Anuncio aparecido en el Schweizerisches Bundesblatt del 2 de diciembre de 1901, con la convocatoria para cubrir una plaza de ingeniero de segunda clase en la oficina de patentes de Berna. Los requisitos principales son: «formación universitaria en mecánica y tecnología, o en física».

Todavía era incierto el resultado de su intento de obtener el doctorado, cuando, el 2 de diciembre de 1901, se produjo una vacante en la oficina de patentes. La convocatoria para la misma apareció en el boletín oficial. Einstein solicitó inmediatamente el puesto: ingeniero de segunda.

En febrero de 1902 fijó su residencia en Berna y trató de ganarse la vida con clases particulares. El 14 de marzo cumplió veintitrés años, y una semana más tarde, según el calendario oficial, el invierno dejaba paso a la primavera. El siguió con sus clases particulares.

Einstein en la oficina de patentes de Berna.

Llegó abril, y mayo, y junio. Y por fin, el 23 de junio de 1902, coincidiendo casi con la llegada del verano, Einstein comenzó a trabajar en la oficina de patentes suiza en calidad de experto técnico de tercera clase, con un modesto sueldo de 3.500 francos al año. El puesto no era todavía definitivo. Para conseguirlo debería pasar un período de prueba.

Pero por lo menos tenía un trabajo estable. Pronto se adaptó al cargo. Estaba encantado de verse libre de un mundo académico hostil que tantos quebraderos de cabeza le había producido. Gracias a su amigo Marcel Grossmann, había conseguido un refugio en el que en sus ratos libres podía trabajar tranquilamente, pero con verdadera pasión, en sus ideas. En este invernadero tan insólito fue madurando su genio.

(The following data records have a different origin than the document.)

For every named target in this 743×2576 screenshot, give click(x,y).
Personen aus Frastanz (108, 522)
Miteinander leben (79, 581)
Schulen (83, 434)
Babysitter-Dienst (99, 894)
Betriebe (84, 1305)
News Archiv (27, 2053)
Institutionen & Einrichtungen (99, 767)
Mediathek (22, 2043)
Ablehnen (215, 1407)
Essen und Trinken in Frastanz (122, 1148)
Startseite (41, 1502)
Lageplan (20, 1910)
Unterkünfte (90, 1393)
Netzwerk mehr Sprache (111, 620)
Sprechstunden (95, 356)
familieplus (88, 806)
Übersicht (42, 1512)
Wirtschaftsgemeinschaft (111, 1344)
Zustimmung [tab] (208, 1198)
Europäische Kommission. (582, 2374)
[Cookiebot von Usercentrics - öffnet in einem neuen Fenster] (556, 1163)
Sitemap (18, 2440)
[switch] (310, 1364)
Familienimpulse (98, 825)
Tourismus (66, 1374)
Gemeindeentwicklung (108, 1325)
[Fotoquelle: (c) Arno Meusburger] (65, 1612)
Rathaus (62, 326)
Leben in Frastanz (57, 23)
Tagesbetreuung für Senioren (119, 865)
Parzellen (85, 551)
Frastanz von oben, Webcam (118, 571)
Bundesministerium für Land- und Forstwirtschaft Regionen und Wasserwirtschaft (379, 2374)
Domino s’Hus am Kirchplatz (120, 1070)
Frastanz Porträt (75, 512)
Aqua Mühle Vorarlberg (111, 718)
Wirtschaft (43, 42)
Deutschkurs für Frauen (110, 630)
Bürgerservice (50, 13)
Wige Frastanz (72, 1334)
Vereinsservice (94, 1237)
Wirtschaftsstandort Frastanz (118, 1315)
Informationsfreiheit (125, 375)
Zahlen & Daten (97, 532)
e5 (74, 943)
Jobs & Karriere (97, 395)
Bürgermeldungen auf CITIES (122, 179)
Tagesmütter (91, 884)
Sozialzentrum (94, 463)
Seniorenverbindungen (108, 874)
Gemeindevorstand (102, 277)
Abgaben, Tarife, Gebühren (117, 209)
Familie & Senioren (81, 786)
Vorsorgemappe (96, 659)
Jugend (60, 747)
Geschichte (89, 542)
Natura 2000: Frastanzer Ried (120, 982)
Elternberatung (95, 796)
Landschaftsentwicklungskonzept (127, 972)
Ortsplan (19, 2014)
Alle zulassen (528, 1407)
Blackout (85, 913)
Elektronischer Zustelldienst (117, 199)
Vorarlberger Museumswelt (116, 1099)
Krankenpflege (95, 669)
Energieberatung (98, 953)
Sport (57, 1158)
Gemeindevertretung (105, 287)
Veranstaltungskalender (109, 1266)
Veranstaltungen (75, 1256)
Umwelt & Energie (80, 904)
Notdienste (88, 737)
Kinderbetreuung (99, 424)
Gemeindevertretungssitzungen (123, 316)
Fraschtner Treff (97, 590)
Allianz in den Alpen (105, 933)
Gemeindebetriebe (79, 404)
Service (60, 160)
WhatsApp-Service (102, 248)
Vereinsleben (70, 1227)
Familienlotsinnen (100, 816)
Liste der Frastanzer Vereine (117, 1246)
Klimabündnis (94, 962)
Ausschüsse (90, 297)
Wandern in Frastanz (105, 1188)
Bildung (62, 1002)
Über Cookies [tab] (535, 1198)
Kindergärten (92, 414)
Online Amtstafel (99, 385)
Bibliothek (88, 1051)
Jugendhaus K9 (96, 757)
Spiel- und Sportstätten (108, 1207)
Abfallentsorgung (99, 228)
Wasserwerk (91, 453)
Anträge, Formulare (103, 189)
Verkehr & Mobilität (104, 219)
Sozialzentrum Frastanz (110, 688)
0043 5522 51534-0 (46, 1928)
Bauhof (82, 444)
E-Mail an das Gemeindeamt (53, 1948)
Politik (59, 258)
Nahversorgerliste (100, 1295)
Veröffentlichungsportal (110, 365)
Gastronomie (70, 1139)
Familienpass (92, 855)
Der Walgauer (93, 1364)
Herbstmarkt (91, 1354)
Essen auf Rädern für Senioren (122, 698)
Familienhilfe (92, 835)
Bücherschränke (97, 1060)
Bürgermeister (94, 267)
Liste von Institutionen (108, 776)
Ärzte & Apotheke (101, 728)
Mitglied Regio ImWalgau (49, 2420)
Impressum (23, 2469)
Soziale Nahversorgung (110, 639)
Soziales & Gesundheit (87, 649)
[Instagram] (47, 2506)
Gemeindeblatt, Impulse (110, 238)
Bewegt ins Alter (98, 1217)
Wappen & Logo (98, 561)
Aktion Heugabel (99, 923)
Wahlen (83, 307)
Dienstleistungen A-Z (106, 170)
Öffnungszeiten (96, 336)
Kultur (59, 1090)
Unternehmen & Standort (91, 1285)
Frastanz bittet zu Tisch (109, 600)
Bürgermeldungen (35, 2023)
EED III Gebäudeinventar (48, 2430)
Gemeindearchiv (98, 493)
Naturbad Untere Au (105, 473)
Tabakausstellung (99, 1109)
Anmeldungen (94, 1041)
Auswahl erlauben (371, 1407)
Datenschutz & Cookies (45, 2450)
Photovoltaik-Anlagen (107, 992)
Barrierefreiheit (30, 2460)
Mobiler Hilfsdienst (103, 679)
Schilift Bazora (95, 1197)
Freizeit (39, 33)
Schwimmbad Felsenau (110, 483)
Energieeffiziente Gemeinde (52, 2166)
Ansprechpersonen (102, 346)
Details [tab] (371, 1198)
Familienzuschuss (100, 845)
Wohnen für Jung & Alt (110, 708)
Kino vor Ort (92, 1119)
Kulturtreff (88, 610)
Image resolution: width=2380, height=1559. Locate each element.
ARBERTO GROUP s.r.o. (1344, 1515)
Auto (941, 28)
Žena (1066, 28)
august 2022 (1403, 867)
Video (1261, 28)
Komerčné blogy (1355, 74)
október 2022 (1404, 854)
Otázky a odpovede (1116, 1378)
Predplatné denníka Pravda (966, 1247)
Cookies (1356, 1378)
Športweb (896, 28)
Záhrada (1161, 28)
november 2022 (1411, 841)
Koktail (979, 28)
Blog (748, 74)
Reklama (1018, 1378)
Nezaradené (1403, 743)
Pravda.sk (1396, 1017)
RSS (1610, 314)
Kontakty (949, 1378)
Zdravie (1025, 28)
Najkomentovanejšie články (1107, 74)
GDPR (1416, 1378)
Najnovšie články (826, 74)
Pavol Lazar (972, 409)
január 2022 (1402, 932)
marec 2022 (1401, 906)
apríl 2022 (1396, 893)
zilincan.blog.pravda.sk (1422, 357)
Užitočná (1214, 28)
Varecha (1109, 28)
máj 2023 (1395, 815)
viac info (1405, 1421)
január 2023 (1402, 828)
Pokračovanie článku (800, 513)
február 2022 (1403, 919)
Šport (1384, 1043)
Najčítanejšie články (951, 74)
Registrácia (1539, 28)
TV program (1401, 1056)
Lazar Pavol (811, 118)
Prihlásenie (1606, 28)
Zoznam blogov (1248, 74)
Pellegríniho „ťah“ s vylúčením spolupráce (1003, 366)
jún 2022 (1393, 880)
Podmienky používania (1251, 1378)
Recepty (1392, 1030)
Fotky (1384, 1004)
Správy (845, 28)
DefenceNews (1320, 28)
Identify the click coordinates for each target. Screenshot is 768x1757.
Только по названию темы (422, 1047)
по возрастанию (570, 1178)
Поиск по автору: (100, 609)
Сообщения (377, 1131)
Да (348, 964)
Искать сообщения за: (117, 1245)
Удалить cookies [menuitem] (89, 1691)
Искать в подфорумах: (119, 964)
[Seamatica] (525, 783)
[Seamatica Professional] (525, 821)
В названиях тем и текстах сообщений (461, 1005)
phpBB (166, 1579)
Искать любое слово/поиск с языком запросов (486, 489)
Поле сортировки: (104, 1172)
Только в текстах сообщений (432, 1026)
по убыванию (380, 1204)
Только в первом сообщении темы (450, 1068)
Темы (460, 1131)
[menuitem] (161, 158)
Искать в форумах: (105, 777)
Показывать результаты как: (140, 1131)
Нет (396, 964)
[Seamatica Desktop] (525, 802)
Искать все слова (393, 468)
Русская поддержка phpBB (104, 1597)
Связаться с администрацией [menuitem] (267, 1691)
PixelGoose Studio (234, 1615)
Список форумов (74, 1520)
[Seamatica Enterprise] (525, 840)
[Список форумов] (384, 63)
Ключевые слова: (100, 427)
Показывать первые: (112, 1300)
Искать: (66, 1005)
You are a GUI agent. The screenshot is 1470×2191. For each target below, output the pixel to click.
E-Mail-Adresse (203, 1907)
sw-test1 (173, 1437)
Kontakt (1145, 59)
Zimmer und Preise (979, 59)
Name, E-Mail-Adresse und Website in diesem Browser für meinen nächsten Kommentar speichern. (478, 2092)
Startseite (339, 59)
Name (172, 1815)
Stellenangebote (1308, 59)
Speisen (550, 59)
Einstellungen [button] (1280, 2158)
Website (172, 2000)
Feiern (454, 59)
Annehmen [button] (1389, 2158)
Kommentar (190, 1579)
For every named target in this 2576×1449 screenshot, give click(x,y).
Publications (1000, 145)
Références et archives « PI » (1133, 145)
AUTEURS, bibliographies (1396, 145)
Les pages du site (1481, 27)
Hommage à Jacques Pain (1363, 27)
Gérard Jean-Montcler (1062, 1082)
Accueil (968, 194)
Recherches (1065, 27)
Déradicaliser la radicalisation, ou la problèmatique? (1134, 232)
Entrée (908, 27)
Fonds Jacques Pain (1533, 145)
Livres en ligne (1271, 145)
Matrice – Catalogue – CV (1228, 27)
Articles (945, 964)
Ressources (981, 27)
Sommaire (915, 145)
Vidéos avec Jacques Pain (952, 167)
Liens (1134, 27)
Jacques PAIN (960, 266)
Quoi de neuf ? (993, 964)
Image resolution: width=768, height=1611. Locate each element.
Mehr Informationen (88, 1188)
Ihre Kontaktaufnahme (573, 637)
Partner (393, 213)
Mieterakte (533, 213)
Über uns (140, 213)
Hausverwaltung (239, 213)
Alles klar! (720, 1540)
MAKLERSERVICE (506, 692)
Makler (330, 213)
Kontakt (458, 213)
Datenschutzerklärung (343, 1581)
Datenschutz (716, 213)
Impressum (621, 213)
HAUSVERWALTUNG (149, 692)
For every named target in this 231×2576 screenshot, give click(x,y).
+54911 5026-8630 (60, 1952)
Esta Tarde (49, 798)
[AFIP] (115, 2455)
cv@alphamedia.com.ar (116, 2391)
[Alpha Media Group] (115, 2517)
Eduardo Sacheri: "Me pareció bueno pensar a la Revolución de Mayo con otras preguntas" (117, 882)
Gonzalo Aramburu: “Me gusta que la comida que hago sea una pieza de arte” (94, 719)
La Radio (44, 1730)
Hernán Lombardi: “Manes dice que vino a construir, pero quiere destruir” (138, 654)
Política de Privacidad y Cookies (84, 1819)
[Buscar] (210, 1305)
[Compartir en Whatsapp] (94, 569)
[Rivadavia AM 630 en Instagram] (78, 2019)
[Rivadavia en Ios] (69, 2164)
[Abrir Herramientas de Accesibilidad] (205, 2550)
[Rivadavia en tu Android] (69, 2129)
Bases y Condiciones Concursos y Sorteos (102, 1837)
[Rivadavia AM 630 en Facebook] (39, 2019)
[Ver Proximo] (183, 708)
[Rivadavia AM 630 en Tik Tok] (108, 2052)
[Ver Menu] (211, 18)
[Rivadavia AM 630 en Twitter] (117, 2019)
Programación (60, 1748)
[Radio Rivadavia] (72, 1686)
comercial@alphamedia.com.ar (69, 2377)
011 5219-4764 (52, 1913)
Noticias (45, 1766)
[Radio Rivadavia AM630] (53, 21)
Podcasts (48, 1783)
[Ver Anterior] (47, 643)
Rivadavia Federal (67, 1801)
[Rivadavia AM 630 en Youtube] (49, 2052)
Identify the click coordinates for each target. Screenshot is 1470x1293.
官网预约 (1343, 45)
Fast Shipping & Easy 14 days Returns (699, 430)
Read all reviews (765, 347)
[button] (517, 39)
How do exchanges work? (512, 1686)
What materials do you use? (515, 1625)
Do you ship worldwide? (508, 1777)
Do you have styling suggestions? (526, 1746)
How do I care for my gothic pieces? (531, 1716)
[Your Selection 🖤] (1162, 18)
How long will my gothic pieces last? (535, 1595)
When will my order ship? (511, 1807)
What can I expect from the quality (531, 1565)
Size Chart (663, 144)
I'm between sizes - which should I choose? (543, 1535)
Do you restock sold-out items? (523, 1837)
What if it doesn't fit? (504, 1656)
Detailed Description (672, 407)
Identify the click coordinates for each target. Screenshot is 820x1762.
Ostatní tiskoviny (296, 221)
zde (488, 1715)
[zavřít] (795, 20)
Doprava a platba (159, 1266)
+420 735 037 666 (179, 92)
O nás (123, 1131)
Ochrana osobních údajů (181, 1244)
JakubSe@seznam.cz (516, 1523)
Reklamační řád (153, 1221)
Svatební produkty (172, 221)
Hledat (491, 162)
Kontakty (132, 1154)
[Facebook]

El último año de su vida, hablando de la recomendación a Haller en la oficina de patentes, Einstein la calificaba como «lo más grande que Marcel Grossmann hizo por demostrarme su amistad». Esto no quiere decir que Grossmann vaya a desaparecer de nuestro relato. Por el contrario, los destinos de los dos hombres seguirían unidos y tendremos ocasión de comprobar que Grossmann hizo todavía mucho por Einstein. Cuando, en 1936, tras larga y dolorosa enfermedad. Grossmann murió de esclerosis múltiple. Einstein escribió a la viuda una sentida carta de condolencia. Intentando reflejar todo lo que Grossmann había sido para él, escribió: «...Me vienen a la memoria nuestros días de estudiantes en el Politécnico. Él era un estudiante modelo; yo, desordenado y soñador. Él se llevaba magníficamente con los profesores y lo entendía todo a la primera: yo era un joven reservado e insatisfecho, no demasiado bien visto. Pero nos hicimos muy buenos amigos, y nuestras conversaciones casi semanales, mientras tomábamos café con hielo en el Metropol, figuran entre mis recuerdos más agradables. Luego, al terminar los estudios... de repente me vi abandonado por todos, sin saber qué camino elegir. Pero él siguió a mi lado y gracias a él y a su padre, conocí varios años después a Haller, el de la oficina de patentes. En cierta forma, me salvó la vida; no porque, de lo contrario, hubiera muerto, sino porque habría visto atrofiado mi desarrollo intelectual.»